What is mac-code and what does it do?
mac-code is an open-source AI coding agent that runs a 35B parameter language model entirely on Apple Silicon Macs — including the $600 Mac Mini M4 with 16 GB RAM — at 30 tokens per second, with no cloud API and no monthly cost. It supports web search, shell commands, file operations, and code generation via a local Python agent.

How does mac-code run a 35B model on only 16 GB of RAM?
mac-code uses two techniques: IQ2_M quantization (2.6-bit compression that shrinks the 35B model to 10.6 GB, fitting in 16 GB RAM) for the fast path, and flash-paging (streaming FFN weights from SSD while keeping attention weights in RAM) for full 4-bit quality. Apple Silicon’s unified memory architecture makes the SSD-streaming path 18.6x faster than equivalent NVIDIA hardware.

Why is Apple Silicon 18.6x faster than NVIDIA for flash-paging models?
On NVIDIA, SSD data travels through PCIe lanes to system RAM and then to VRAM — two memory transfers with bandwidth competition between CPU and GPU. Apple Silicon’s unified memory means the SSD stream goes directly to the same physical memory that the GPU and Neural Engine use. No PCIe handoff, no VRAM copy, no bandwidth competition.

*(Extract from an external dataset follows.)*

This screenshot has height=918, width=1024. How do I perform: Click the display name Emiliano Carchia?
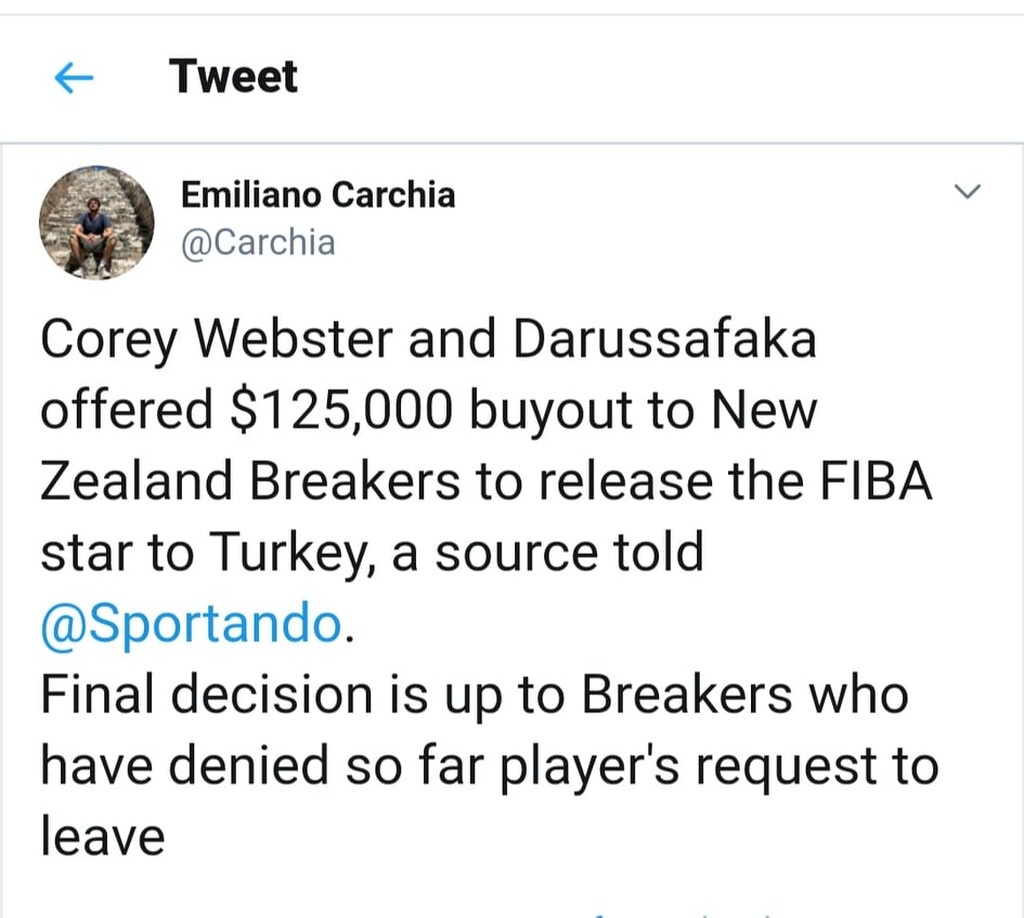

What is Expert Sniper in mac-code?
Expert Sniper is mac-code’s SSD-streaming engine for MoE (mixture-of-experts) models. Instead of loading all 256 experts per layer, it streams only the 8 active experts per token from SSD — about 14 MB vs. ~450 MB — enabling full 4-bit quality on a 16 GB Mac at 4–5 tok/s. It’s slower than the IQ2_M RAM-based path but maintains full model quality.

How does KV cache quantization in mac-code work?
mac-code uses llama.cpp’s --cache-type-k q4_0 --cache-type-v q4_0 flags to compress the KV cache from 16-bit to 4-bit precision. On a 9B model, this doubles the context window from 32K to 64K tokens and cuts cache memory from 1,024 MB to 288 MB — a 72% reduction with negligible quality loss. This is the same principle behind Google’s TurboQuant (ICLR 2026).

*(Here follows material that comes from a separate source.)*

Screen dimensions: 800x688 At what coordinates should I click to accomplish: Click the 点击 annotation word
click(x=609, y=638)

What is the MLX backend and what does KV cache persistence mean?
The MLX backend uses Apple’s ML framework for 25% faster inference when models fit in RAM. Its key feature is KV cache persistence: the agent saves conversation context to disk and can restore it in 0.0003 seconds instead of reprocessing 141 tokens (which takes 1.01 seconds) — a 6,677x speedup. This means you can analyze a large codebase once and resume instantly the next day.

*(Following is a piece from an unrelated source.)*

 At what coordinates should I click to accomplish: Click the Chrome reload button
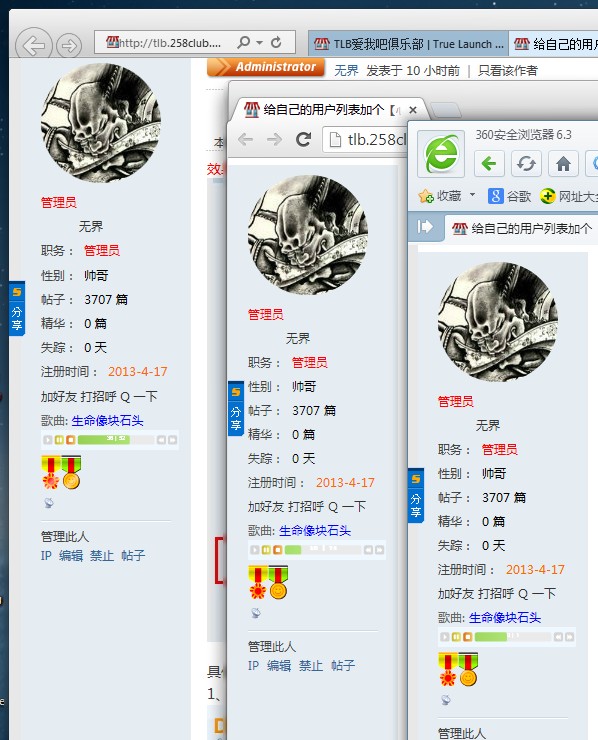pyautogui.click(x=303, y=139)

What hardware do I need to run mac-code?
Any Apple Silicon Mac works. An 8 GB Mac can run Qwen3.5-9B at 16–20 tok/s with 4K context. A 16 GB Mac Mini M4 (~$600) runs the 35B model at 30 tok/s via IQ2_M quantization, or 5.4 tok/s at full Q4 via Expert Sniper. A Mac Mini M4 Pro with 48 GB runs the full 35B at Q4 in RAM at 30+ tok/s.

How does mac-code handle tool routing without JSON function calling?
At extreme quantization (IQ2_M, 2.6-bit), the model can’t reliably produce valid JSON schemas for function calls. mac-code solves this with text-level routing: the model outputs a plain word (search, shell, or chat) and the Python agent parses that text to decide which tool to invoke. This achieved 8/8 routing accuracy in testing, even at quantization levels that break structured output.